*** Opening of Available records ***
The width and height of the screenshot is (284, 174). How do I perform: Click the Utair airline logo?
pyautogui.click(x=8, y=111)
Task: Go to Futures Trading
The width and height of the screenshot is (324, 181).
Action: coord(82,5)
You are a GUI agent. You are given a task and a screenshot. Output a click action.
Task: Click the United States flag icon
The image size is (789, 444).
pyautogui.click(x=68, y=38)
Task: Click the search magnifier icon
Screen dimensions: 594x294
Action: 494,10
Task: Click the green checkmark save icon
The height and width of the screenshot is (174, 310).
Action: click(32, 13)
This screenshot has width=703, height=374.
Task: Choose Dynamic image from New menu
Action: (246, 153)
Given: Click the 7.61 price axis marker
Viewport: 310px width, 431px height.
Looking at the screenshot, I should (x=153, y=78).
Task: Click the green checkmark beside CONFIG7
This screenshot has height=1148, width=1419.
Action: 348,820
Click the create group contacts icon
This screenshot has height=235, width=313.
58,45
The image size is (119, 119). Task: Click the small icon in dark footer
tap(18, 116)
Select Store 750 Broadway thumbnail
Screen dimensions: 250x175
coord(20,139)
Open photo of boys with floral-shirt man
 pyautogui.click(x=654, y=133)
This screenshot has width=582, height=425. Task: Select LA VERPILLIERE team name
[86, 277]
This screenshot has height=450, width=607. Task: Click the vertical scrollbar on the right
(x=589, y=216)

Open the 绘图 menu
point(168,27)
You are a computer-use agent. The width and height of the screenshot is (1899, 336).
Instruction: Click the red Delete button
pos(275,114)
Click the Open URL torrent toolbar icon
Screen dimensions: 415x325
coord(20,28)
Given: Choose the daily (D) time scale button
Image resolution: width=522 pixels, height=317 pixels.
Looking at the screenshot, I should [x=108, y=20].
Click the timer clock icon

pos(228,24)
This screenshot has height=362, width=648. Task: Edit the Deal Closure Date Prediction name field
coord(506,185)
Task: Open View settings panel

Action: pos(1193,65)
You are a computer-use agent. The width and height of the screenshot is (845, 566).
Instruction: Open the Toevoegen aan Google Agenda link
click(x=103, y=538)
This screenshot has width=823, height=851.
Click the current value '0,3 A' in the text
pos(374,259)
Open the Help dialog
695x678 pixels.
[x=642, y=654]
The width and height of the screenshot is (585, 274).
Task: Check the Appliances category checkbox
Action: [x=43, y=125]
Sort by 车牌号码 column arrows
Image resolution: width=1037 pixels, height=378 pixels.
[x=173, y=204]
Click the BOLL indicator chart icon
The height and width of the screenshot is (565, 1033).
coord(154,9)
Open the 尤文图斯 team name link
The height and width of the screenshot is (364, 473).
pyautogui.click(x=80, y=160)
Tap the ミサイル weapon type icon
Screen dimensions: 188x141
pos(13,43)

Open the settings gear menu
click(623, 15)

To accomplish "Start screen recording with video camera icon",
*** Close of Available records ***
_Assignment:_
Write out the lines of the records exactly, starting at the one holding "Sort by 车牌号码 column arrows" and ending with the last line, and include no others.

_Solved problem:_
Sort by 车牌号码 column arrows
Image resolution: width=1037 pixels, height=378 pixels.
[x=173, y=204]
Click the BOLL indicator chart icon
The height and width of the screenshot is (565, 1033).
coord(154,9)
Open the 尤文图斯 team name link
The height and width of the screenshot is (364, 473).
pyautogui.click(x=80, y=160)
Tap the ミサイル weapon type icon
Screen dimensions: 188x141
pos(13,43)

Open the settings gear menu
click(623, 15)

To accomplish "Start screen recording with video camera icon",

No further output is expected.